━━━━━ Source records ━━━━━
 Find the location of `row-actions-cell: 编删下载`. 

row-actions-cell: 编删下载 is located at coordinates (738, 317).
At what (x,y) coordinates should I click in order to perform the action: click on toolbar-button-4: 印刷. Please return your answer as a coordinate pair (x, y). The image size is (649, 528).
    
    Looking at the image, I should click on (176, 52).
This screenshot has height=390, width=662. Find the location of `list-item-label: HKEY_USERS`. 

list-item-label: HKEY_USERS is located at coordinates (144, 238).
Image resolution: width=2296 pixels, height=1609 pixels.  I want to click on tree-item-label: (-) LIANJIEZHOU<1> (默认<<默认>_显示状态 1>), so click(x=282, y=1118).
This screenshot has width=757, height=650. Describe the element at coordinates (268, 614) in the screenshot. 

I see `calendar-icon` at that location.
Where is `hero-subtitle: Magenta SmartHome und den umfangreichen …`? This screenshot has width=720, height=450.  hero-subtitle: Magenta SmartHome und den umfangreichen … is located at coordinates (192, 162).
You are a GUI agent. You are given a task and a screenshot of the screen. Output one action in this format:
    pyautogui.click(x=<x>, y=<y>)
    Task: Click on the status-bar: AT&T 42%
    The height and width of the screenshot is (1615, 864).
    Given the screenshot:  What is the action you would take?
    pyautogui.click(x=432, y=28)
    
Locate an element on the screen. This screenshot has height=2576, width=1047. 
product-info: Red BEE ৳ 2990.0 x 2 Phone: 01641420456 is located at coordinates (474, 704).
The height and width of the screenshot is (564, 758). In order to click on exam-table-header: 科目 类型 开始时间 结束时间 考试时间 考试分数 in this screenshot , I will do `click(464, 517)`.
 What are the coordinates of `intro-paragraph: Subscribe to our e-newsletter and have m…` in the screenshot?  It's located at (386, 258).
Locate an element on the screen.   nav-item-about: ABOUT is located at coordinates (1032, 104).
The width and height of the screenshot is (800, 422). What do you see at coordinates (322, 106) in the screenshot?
━━━━━
Please transcribe the records unchanged, from the line containing "coordinates (1032, 104)." through the end of the records.

Locate an element on the screen.   nav-item-about: ABOUT is located at coordinates (1032, 104).
The width and height of the screenshot is (800, 422). What do you see at coordinates (322, 106) in the screenshot?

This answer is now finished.